My daughter was older than your child, and she wasn’t observed as such. She is high functioning and was masking, and they put all her issues down to anxiety and the fact her father had split with me. I had given them a long and detailed report of all her problems, divided up in sections. Of course, that strangely went missing, so I had to bring it again, and have them copy it. The report from her school was out of date, so there was nothing to show she had any difficulties. She didn’t get diagnosed. I went private, several years later. No I couldn’t afford it. I used my emergency savings….

I would say, as mentioned already, be prepared. I really think it’s luck of the draw these days. You do always get a second opinion, and there is always the private route. It depends if you absolutely need the factual evidence, or if you can just get used to self diagnosing your child. Any help can be given without a diagnosis, especially in the school environment.

Hi, 

I'm afraid I have no advice as we are at the very start of the referral/assessment process with our almost 8yo daughter, but I just wanted to say I share the same concerns. Our daughter is very academically able, and is also very reserved/introvert so I worry that not enough will be picked up within the confines of the assessment. 

I agree with Catlady31 though, and think the best thing we can do is to go to appointments armed with as much information as possible about our child's behaviours/areas of difficulty (including specific examples if possible). The SENDCO at the school approached us and I get the impression she thinks there is enough there to suspect autism - but I'm not sure if this counts for anything when it comes down to the actual assessment?

Do you mind me asking what prompted assessment for your son? And did the school pick up on signs or did it come from you? 

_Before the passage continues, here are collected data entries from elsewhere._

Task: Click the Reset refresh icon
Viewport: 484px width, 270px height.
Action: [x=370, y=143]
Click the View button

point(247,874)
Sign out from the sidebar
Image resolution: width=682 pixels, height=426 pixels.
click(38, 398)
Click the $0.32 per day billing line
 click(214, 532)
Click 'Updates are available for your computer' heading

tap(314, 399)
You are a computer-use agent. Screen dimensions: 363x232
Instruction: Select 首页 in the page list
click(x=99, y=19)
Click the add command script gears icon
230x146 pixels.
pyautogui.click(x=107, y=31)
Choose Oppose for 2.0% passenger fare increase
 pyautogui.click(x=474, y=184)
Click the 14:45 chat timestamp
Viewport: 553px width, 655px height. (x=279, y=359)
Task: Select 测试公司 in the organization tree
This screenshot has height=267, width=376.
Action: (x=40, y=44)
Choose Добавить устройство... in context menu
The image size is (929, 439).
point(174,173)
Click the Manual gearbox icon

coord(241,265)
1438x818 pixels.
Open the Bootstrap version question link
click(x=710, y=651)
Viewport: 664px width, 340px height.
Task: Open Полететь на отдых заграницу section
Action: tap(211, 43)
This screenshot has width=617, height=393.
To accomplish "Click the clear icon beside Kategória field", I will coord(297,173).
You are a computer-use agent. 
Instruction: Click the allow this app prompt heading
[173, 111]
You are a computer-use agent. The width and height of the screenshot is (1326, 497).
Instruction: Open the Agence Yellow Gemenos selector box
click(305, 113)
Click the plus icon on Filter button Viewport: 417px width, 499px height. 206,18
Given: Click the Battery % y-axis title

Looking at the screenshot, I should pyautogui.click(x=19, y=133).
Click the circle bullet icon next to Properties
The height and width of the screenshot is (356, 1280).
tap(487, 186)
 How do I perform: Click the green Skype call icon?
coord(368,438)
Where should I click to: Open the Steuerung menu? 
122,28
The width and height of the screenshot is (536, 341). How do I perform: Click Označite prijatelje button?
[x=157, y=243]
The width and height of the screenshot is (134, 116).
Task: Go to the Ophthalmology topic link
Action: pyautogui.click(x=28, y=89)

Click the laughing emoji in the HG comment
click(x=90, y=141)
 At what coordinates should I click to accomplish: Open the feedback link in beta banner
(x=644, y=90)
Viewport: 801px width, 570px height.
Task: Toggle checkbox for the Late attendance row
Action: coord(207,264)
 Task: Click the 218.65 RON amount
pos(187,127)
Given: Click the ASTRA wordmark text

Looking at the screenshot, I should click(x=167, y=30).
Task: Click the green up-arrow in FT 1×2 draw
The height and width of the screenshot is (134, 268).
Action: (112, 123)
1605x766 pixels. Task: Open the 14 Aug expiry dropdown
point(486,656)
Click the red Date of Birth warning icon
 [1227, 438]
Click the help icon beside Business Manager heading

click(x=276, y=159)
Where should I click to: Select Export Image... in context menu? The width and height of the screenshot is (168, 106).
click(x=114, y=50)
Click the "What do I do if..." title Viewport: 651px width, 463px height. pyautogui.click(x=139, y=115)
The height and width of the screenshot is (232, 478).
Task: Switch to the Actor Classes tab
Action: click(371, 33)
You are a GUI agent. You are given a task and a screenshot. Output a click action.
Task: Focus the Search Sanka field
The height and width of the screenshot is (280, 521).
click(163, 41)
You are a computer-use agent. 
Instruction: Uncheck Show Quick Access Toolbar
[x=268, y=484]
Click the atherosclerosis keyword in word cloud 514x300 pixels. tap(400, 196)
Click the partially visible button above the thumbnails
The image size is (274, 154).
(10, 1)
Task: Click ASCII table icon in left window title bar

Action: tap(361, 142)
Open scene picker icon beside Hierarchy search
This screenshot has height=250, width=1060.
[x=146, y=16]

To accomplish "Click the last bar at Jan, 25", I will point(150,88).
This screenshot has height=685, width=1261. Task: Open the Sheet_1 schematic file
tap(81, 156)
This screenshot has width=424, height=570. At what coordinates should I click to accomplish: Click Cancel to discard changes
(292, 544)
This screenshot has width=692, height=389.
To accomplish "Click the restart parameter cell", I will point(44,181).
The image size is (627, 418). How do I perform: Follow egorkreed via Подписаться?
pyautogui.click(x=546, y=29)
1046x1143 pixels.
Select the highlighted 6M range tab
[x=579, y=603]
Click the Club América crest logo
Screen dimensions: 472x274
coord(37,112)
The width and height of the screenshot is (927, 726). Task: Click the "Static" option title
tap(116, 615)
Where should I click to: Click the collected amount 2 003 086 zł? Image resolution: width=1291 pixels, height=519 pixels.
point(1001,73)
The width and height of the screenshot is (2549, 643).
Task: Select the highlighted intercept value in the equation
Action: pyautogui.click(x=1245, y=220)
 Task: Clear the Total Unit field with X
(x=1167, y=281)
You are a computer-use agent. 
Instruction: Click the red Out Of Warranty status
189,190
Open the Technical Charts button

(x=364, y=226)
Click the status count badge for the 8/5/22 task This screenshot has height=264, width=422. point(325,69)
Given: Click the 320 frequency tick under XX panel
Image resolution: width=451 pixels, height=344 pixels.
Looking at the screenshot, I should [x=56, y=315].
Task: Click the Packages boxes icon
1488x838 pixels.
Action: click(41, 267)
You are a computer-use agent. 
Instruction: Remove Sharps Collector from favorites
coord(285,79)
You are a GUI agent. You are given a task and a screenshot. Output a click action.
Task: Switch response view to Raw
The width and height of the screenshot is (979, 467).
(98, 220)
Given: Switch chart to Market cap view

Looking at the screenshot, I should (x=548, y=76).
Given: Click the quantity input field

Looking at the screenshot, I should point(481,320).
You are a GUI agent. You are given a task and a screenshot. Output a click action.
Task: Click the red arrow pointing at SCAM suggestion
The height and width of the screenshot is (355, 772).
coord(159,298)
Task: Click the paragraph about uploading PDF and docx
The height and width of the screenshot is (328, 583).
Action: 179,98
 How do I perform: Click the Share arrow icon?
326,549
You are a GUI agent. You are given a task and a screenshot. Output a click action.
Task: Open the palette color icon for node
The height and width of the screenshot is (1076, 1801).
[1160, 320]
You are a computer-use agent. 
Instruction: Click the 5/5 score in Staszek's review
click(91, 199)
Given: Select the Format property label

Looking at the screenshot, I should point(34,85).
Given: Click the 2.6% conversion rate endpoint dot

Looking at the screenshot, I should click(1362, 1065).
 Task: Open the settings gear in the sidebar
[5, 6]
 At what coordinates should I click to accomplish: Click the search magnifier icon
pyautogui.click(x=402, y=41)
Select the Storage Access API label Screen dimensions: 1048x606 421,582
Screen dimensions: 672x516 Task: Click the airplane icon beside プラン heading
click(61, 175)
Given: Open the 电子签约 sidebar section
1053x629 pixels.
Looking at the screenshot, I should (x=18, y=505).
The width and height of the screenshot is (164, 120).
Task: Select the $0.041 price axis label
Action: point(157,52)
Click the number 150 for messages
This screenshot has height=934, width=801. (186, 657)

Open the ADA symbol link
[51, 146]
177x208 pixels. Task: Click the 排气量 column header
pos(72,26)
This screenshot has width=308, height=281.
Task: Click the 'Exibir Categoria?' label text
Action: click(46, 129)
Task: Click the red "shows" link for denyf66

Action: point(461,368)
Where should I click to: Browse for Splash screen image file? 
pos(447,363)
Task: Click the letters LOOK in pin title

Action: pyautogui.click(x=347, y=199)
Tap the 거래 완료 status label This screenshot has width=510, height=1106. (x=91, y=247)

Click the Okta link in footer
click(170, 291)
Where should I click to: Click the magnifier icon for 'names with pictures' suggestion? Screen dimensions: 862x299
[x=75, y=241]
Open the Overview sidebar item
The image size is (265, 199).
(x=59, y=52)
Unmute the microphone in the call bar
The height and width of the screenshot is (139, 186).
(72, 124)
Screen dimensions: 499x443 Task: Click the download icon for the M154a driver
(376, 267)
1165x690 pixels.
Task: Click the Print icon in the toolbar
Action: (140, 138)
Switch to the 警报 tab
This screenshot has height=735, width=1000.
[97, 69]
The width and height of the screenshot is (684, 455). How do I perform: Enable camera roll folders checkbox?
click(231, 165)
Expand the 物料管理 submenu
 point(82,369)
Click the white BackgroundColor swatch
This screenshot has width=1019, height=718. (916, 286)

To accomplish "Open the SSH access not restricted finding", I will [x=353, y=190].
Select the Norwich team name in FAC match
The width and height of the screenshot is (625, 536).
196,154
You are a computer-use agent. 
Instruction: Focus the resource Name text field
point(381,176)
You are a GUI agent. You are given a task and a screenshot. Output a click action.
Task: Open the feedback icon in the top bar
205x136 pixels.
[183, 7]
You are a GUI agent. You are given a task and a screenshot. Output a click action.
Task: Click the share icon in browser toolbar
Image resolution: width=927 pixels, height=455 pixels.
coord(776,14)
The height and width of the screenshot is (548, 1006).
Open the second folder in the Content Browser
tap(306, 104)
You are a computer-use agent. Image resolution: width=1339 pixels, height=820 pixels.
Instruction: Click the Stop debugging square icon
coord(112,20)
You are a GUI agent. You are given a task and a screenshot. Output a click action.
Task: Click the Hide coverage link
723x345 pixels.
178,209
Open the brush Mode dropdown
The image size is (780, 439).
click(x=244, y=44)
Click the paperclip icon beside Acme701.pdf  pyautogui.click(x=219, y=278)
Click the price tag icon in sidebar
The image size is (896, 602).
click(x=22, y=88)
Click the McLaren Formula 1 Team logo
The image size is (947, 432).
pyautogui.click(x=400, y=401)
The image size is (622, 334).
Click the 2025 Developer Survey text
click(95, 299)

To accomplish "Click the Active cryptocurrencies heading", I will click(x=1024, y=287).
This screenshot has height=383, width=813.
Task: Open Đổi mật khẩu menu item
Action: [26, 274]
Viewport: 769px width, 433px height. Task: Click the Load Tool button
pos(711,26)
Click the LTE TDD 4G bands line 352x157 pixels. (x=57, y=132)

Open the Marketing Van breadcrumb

Hello, I'm a parent of a young adult diagnosed with Aspergers.  We have been through the very same with our son, first when he was 9 and again at 13.  ADOS was carried out and came back showing some areas of concern but not enough. Now a young adult, Adult services carried out an assessment and have diagnosed high functioning autism.  We were told our son was probably flying just under the radar and it was missed.

Trust your parental instincts because you as a parent know your child best and will see how they interact, behave, what they excel at and struggle with 24 hours a day.  Go prepared with notes from their childhood, their developmental history, how they interacted with others when a toddler and young child, any sensory issues, repetative behaviours and emotional issues.  

It has taken us so long and all the time, we knew. Sometimes it might take longer for others to see, even professionals. 

Good luck, I hope you get the support you need.